Open zoezyn opened 2 years ago
If you want to reduce the memory usage and improve the training speed, I would recommend you to reduce the hidden size "hidden_dim" (e.g. 100) and the number of layers "num_layers" (e.g. 2).
Moreover, the current code by default uses bidirectional MDRNN, as shown in "./models/joint_models": https://github.com/LorrinWWW/two-are-better-than-one/blob/b09a0f9fb1dff1ef6d4f4ade005099488e3b8111/models/joint_models.py#L183 To accelerate training, you can modify direction="B" to direction="" so as to use unidirectional RNN ("direction" could be "", "B", or "Q", which represent unidirectional, bidirectional, and quaddirectional RNN respectively).
If you still want to use CNN instead of MDRNN, you can create your version of table encoder, and replace the MDRNN-bsed one with it: https://github.com/LorrinWWW/two-are-better-than-one/blob/b09a0f9fb1dff1ef6d4f4ade005099488e3b8111/models/joint_models.py#L160-L161 If you are not in a hurry, I will look into this in the near future. Thank you for your understanding!
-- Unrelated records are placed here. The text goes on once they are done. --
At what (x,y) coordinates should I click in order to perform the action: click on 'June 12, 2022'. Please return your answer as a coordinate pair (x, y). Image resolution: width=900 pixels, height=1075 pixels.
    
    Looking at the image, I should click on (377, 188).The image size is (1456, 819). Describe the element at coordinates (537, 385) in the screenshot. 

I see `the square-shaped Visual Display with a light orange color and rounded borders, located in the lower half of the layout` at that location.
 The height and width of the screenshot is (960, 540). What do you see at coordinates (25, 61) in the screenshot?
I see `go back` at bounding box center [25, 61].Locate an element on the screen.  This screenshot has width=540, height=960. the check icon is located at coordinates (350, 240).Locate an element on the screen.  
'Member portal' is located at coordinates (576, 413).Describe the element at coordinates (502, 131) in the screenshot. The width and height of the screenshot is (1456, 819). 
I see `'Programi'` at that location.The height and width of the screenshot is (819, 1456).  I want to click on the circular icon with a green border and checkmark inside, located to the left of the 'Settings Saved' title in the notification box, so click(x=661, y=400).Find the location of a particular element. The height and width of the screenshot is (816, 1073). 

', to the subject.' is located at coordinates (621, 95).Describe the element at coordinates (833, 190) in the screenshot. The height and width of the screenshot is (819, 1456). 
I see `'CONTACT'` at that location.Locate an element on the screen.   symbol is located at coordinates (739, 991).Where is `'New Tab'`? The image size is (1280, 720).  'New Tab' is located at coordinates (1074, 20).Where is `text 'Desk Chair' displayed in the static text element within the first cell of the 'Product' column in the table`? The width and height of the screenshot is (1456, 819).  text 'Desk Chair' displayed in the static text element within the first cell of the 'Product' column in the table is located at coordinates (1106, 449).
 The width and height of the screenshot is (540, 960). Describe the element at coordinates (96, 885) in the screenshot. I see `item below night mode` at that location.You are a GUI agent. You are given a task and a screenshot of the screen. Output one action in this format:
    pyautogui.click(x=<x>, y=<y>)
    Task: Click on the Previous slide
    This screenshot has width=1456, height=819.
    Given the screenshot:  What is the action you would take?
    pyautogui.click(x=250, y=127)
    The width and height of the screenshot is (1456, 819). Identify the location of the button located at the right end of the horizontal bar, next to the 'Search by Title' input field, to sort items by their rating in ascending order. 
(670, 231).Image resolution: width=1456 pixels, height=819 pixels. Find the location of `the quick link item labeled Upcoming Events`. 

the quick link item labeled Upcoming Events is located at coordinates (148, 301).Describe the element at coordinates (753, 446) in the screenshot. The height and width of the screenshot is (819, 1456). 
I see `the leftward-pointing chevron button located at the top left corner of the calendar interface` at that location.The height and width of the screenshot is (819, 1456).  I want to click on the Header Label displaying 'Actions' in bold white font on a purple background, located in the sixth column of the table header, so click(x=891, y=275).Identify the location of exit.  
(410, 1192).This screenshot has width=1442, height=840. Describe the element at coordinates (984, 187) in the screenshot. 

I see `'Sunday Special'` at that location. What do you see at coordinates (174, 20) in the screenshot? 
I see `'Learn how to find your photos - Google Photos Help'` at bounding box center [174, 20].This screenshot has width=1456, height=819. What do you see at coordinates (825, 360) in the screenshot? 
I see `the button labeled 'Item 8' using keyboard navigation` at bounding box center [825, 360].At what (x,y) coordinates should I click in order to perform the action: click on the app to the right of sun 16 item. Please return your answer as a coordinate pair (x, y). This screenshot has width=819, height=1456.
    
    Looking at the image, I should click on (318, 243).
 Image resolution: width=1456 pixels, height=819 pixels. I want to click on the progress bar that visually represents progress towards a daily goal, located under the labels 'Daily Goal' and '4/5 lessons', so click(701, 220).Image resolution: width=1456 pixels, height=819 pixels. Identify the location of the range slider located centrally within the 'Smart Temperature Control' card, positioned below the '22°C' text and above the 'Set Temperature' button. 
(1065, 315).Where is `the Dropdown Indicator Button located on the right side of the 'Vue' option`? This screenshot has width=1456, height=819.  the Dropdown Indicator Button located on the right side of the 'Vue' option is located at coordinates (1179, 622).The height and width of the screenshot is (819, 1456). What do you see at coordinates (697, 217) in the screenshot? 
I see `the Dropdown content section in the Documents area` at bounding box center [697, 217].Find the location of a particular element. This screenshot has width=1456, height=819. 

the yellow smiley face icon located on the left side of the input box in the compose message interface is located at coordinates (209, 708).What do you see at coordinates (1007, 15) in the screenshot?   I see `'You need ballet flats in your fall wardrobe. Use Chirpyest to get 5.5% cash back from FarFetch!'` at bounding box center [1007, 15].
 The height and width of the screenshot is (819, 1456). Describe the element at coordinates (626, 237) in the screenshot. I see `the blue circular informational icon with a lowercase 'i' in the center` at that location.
Thank you very much for the suggestions! I would still like to try with the CNN. I am looking into the code. I think I only need to change the module in gru.py right?
Hello! I am trying your model on my tiny dataset. Would it be possible for you to publish or send me the model with CNN instead of MD-RNN? Since CNN is enough for my small dataset, I would like to reduce the complexity of the model.